Your task = The reply must return each line of the data exactly.

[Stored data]
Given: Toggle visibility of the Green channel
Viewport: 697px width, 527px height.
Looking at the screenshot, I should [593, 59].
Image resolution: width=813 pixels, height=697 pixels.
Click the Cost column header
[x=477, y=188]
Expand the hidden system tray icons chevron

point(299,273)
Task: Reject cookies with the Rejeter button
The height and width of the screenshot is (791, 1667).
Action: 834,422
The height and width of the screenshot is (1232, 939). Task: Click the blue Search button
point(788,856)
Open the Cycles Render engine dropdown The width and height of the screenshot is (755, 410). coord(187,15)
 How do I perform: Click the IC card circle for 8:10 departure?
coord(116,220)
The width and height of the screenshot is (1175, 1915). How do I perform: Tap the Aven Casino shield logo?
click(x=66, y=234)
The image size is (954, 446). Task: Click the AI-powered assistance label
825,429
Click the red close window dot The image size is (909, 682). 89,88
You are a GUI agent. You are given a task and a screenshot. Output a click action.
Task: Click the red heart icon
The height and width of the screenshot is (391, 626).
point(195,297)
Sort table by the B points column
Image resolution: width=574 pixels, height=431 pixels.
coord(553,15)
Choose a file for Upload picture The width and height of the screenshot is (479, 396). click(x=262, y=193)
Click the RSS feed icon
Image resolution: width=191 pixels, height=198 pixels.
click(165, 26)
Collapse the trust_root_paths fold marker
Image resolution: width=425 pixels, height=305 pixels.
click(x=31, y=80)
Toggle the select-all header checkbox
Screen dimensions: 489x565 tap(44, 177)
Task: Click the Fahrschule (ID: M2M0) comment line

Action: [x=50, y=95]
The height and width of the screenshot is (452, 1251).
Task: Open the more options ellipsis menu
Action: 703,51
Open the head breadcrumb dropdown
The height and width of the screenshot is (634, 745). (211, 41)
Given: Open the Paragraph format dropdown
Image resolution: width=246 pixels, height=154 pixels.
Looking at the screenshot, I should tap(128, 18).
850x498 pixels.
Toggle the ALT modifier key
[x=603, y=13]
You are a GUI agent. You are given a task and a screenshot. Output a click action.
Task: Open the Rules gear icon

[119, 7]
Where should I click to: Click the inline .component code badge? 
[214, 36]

Solution for this task =
Given: Toggle visibility of the Green channel
Viewport: 697px width, 527px height.
Looking at the screenshot, I should [593, 59].
Image resolution: width=813 pixels, height=697 pixels.
Click the Cost column header
[x=477, y=188]
Expand the hidden system tray icons chevron

point(299,273)
Task: Reject cookies with the Rejeter button
The height and width of the screenshot is (791, 1667).
Action: 834,422
The height and width of the screenshot is (1232, 939). Task: Click the blue Search button
point(788,856)
Open the Cycles Render engine dropdown The width and height of the screenshot is (755, 410). coord(187,15)
 How do I perform: Click the IC card circle for 8:10 departure?
coord(116,220)
The width and height of the screenshot is (1175, 1915). How do I perform: Tap the Aven Casino shield logo?
click(x=66, y=234)
The image size is (954, 446). Task: Click the AI-powered assistance label
825,429
Click the red close window dot The image size is (909, 682). 89,88
You are a GUI agent. You are given a task and a screenshot. Output a click action.
Task: Click the red heart icon
The height and width of the screenshot is (391, 626).
point(195,297)
Sort table by the B points column
Image resolution: width=574 pixels, height=431 pixels.
coord(553,15)
Choose a file for Upload picture The width and height of the screenshot is (479, 396). click(x=262, y=193)
Click the RSS feed icon
Image resolution: width=191 pixels, height=198 pixels.
click(165, 26)
Collapse the trust_root_paths fold marker
Image resolution: width=425 pixels, height=305 pixels.
click(x=31, y=80)
Toggle the select-all header checkbox
Screen dimensions: 489x565 tap(44, 177)
Task: Click the Fahrschule (ID: M2M0) comment line

Action: [x=50, y=95]
The height and width of the screenshot is (452, 1251).
Task: Open the more options ellipsis menu
Action: 703,51
Open the head breadcrumb dropdown
The height and width of the screenshot is (634, 745). (211, 41)
Given: Open the Paragraph format dropdown
Image resolution: width=246 pixels, height=154 pixels.
Looking at the screenshot, I should tap(128, 18).
850x498 pixels.
Toggle the ALT modifier key
[x=603, y=13]
You are a GUI agent. You are given a task and a screenshot. Output a click action.
Task: Open the Rules gear icon

[119, 7]
Where should I click to: Click the inline .component code badge? 
[214, 36]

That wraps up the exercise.